スーパーで見切り品を漁る。まだ綺麗なグリーンアスパラやいつも売れ残るフレッシュハーブたち。週末にはSEIYUの見切り品ワゴンに何種類かのハムを見つけた。賞味期限が迫っているちょっと珍しいハムたちだった。半額。ごっそり買った。

夕方数日前にスライスして冷凍してあったプンパニッケルを常温に戻し、クリームチーズを冷蔵庫から出しジェノベーゼソースの瓶も開ける。ブロッコリーとアスパラ、カボチャは蒸した。買ってきたハム類を少しずつ大皿に並べてカルテスエッセンとした。

ドイツの人の書いた本を読んだがドイツ人にも夕食が毎回カルテスエッセンの人はなかなか居なかった。週に数回のカルテスエッセン。

赤ワインと何種類かのスライスハム。嚙み締めると旨いライ麦パン。

わたしはただのドイツかぶれなのであるがこのカルテスエッセンもどきを主人が予想外に喜んだ。彼はハムが好きなのだ。ハムなら俺に任せろ。主人はハムにはうるさい男だったのだ。

高島屋の地下にドイツのハムの専門店あるで。よし行くか。でも肉より高いんだよ。いや行くぞ。おお、おおおお、だいぶ酔ってるよ。

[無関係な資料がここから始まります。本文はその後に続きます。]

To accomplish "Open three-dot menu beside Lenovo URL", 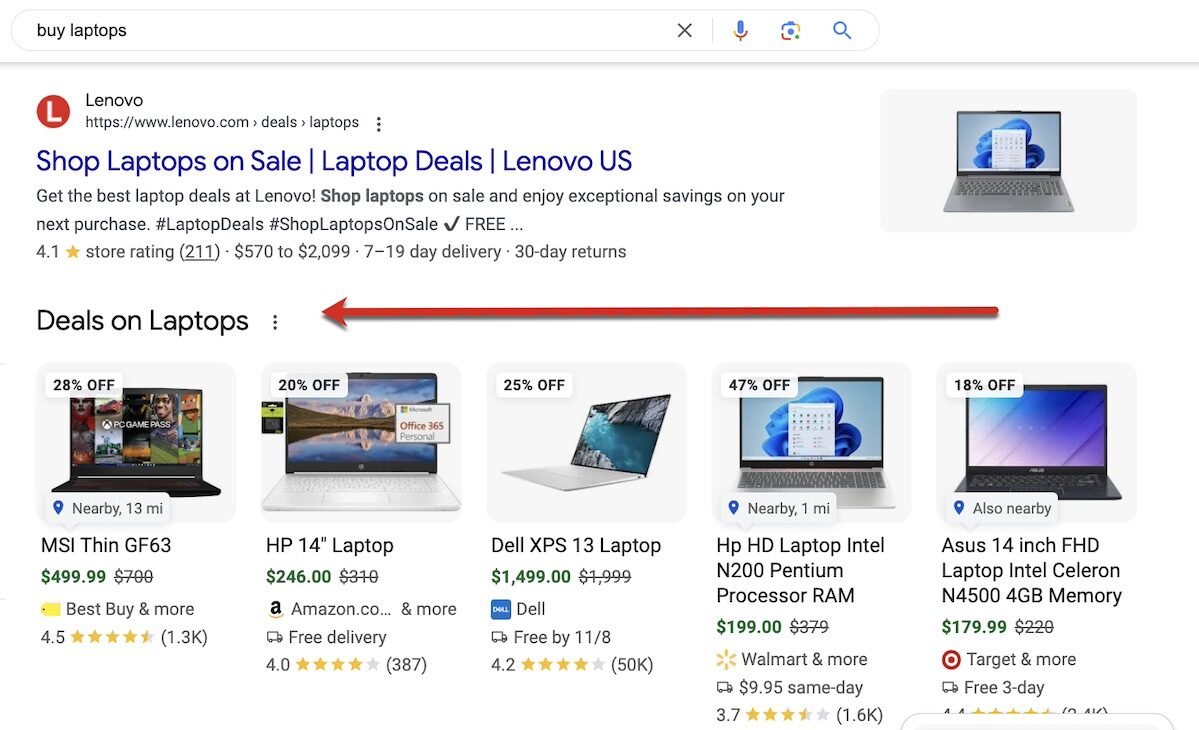I will point(378,124).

「漬けるおかず便利帳」は数年前に図書館でヘビロテの後購入した。塩蔵や砂糖漬け、酒粕、オイル、酢など様々な漬け込みテクが限られた字数で綴られている。『もっと詳しく知りたければ自分で作るが良い』。そんな言葉は書かれていない。だけどそんなのを感じる。この本は使える本である。カルテスエッセンに野菜を増やすのだ。

ドイツではカボチャのピクルスが当たり前らしいよ。やっていいかい?

主人がわたしをジッと見る。

カボチャはホクホクに炊いたのを白飯で食べたい。

主人はちょっとそんな顔をしていた。